2. The structure of claim 1 wherein return air ducts extend between said zones and said conditioned air source and motor operated dampers are provided in said ducts for operation with the dampers in said output ducts whereby said dampers in said output and return ducts are simultaneously either open or closed for each zone.

3. The structure of claim 1 wherein fifth and sixth circuits are provided for manually operating said dampers in each of said zones, said fifth and sixth circuits each including said power source, a normally open switch, and said damper motor and means for rendering said fourth and fifth circuits inoperative whereby selected dampers in each zone can be maintained continuously selectively open or closed independently of said timer.
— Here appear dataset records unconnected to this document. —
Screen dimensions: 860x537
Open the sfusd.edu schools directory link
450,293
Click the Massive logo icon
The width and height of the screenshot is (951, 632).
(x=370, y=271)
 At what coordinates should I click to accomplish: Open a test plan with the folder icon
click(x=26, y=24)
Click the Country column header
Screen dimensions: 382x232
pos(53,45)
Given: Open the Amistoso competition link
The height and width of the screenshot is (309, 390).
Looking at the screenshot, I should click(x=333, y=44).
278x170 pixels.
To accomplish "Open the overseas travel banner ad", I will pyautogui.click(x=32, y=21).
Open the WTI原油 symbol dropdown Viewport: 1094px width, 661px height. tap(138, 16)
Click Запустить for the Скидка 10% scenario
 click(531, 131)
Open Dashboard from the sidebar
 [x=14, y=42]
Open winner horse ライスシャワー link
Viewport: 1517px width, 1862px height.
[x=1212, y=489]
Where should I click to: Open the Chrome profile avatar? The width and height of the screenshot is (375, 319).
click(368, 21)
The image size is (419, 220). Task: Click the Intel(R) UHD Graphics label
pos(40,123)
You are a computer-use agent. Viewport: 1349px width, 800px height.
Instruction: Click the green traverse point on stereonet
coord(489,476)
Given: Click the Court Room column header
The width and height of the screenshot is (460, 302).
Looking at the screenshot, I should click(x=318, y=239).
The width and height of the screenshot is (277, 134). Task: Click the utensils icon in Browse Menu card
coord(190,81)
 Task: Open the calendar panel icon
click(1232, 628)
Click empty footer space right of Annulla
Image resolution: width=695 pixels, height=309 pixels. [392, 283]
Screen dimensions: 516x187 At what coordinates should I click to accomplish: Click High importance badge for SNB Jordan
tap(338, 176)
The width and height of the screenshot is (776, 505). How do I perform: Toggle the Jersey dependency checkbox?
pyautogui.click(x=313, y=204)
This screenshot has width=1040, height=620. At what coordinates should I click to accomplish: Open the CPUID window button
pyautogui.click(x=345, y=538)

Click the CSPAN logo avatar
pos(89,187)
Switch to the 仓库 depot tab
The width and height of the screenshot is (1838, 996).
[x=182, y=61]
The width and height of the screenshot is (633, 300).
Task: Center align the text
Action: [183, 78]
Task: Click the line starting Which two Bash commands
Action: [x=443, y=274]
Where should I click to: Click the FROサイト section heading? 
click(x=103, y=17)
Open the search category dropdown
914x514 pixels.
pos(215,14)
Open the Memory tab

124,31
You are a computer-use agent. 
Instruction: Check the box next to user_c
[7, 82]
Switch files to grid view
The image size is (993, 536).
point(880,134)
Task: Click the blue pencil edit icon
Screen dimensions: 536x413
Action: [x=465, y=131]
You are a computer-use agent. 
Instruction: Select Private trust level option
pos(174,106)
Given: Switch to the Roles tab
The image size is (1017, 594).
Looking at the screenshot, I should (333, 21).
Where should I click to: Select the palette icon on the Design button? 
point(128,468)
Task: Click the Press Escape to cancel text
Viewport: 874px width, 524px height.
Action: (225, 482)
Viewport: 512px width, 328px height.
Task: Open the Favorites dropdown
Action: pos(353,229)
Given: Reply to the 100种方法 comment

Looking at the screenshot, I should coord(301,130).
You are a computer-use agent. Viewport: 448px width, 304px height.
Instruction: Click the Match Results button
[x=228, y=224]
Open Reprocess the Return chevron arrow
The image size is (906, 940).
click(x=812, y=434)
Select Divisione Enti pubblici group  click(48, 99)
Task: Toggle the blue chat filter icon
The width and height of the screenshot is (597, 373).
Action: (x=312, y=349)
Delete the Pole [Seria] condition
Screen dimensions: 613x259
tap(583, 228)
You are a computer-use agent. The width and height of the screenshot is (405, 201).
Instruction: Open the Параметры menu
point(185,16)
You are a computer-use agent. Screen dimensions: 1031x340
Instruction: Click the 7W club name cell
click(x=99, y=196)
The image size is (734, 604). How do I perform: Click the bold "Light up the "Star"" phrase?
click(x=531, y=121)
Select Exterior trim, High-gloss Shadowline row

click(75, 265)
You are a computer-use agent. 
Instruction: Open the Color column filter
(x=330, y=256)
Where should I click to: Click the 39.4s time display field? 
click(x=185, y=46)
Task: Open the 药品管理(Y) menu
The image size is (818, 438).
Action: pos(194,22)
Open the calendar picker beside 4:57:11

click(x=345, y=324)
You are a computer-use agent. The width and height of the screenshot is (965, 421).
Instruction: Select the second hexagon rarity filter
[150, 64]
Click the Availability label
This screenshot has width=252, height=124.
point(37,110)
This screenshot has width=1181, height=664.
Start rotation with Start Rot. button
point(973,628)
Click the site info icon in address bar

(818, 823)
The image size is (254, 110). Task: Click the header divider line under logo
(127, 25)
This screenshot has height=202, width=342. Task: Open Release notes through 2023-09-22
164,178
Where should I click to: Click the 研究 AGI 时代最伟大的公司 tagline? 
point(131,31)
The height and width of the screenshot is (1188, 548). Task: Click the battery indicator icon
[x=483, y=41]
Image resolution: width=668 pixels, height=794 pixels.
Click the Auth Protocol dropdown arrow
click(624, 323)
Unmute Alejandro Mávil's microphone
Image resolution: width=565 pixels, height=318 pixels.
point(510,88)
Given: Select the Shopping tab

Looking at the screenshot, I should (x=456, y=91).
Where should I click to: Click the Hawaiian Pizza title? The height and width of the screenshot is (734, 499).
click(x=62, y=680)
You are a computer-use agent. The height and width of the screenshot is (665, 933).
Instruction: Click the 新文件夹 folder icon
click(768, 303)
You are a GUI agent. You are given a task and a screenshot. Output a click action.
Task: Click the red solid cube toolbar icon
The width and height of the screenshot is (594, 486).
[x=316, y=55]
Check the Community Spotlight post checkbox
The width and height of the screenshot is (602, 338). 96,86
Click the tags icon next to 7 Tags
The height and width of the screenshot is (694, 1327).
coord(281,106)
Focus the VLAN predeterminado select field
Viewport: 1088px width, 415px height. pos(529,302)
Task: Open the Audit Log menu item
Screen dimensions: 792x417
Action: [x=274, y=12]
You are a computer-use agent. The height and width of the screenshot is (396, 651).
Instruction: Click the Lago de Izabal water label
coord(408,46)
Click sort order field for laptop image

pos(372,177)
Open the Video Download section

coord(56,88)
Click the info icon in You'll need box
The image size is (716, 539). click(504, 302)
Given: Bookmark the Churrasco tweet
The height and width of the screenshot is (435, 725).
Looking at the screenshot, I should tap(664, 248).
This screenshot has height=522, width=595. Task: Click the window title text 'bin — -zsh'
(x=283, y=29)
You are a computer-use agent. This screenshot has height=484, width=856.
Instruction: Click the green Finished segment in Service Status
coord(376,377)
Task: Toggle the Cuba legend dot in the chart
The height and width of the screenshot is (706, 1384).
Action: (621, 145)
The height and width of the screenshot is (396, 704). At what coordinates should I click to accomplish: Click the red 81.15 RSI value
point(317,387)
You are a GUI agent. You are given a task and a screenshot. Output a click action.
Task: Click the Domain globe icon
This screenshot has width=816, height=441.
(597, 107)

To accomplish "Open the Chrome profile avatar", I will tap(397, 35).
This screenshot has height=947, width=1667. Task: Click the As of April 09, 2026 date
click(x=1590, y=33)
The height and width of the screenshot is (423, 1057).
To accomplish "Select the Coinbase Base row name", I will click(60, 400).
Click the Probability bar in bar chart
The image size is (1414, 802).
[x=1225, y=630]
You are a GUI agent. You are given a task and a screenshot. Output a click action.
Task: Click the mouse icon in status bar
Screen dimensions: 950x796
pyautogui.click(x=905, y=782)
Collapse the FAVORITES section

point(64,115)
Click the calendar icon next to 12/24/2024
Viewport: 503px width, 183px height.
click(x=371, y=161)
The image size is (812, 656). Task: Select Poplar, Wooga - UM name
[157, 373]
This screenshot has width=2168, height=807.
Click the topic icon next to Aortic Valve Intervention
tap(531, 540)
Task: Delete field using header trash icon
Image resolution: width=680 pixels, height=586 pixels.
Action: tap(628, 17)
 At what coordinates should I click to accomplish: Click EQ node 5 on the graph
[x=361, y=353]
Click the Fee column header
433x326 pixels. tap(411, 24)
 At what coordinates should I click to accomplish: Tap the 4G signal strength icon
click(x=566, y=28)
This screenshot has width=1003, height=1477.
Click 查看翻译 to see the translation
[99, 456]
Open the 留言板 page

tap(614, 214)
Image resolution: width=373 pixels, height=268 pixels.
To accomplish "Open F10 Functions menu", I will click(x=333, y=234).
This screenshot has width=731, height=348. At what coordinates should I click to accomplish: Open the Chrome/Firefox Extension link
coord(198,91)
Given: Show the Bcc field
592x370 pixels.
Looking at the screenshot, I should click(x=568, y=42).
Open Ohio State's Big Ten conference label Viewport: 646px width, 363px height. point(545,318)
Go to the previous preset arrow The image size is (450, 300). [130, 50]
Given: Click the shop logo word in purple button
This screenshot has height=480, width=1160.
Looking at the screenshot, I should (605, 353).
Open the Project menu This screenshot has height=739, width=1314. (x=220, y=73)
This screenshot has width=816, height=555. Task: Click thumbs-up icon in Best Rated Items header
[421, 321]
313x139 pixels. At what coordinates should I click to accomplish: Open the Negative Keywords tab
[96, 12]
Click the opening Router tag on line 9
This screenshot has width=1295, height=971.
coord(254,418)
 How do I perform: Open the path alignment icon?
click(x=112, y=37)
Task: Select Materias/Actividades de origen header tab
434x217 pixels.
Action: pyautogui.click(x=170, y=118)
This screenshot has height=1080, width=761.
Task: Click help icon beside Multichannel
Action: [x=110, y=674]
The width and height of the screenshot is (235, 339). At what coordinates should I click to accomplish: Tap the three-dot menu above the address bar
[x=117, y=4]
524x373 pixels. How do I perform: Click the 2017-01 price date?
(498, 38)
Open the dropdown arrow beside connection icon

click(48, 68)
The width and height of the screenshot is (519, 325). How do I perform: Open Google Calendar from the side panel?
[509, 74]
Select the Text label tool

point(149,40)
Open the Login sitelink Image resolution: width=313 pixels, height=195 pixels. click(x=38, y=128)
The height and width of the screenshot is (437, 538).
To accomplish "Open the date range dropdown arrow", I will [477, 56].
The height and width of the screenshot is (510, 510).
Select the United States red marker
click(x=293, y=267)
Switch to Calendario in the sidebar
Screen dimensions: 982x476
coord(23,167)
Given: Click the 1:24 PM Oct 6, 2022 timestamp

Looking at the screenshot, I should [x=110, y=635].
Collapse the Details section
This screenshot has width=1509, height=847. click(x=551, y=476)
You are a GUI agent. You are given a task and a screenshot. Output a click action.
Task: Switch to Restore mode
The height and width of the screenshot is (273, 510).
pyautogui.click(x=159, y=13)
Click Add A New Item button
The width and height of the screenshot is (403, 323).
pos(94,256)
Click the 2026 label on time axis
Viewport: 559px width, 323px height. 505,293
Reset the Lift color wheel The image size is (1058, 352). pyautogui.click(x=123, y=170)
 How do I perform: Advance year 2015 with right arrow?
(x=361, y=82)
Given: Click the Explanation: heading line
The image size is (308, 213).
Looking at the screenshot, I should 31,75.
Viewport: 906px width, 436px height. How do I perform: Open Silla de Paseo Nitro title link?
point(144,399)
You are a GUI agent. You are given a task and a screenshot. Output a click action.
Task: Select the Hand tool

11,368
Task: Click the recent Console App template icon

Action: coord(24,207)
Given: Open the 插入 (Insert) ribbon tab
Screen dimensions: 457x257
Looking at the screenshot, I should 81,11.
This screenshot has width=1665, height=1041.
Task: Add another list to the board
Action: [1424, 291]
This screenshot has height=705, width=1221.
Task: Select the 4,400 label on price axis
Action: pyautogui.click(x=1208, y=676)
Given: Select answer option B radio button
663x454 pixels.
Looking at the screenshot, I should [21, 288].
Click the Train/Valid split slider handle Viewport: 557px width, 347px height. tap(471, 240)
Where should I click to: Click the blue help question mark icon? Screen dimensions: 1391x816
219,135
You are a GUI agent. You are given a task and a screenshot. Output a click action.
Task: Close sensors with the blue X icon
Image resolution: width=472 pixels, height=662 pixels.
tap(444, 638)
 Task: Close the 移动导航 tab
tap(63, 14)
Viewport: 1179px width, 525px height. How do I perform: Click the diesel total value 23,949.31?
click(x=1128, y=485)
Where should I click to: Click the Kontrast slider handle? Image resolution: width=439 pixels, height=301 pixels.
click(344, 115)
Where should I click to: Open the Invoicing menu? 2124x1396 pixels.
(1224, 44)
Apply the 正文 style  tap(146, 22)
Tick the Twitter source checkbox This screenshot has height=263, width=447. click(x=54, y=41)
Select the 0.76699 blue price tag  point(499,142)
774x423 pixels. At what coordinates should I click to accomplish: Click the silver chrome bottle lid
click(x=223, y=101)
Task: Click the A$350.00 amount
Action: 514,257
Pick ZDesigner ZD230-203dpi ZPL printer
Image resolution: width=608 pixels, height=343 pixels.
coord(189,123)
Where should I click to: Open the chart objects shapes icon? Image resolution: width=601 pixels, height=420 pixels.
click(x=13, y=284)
4. The structure of claim 3 wherein said means for rendering said third and fourth circuits inoperative includes a linkage means connecting said normally open switches to normally closed switches in said third and fourth circuits and upon said normally open switches being actuated to a closed position said normally closed switches are moved to an open position.

5. The structure of claim 1 wherein said first circuit of said clock timer is open during night hours and closed during day hours and said second circuit is closed during night hours and open during day hours.

6. The structure of claim 1 wherein said electrical control means for said conditioned air source is further defined as a solenoid valve in a fuel line connected to said conditioned air source further defined as a furnace having a burner for hot air and an air conditioner for cool air.

7. The structure of claim 1 wherein said first zone is further defined as including the day living rooms of a house and the second zone includes the evening rooms.

8. The structure of claim 1 wherein said limit switches are normally closed and said damper upon reaching an open position actuates said one limit switch in said third circuit to an open position thereby opening the third circuit and stopping the damper motor, and said damper upon reaching a closed position actuates said other limit switch in said fourth circuit to an open position thereby stopping the damper motor.

9. The structure of claim 8 wherein said dampers include a shaft extending outwardly of said duct and an actuating arm is provided on said shaft to move therewith and said limit switches are positioned in the path of said actuating arm for alternate engagement therewith as said damper moves between said open and closed positions.

10. The structure of claim 9 wherein a coupling is provided on said shaft and is connected to the output shaft of said reversible motor.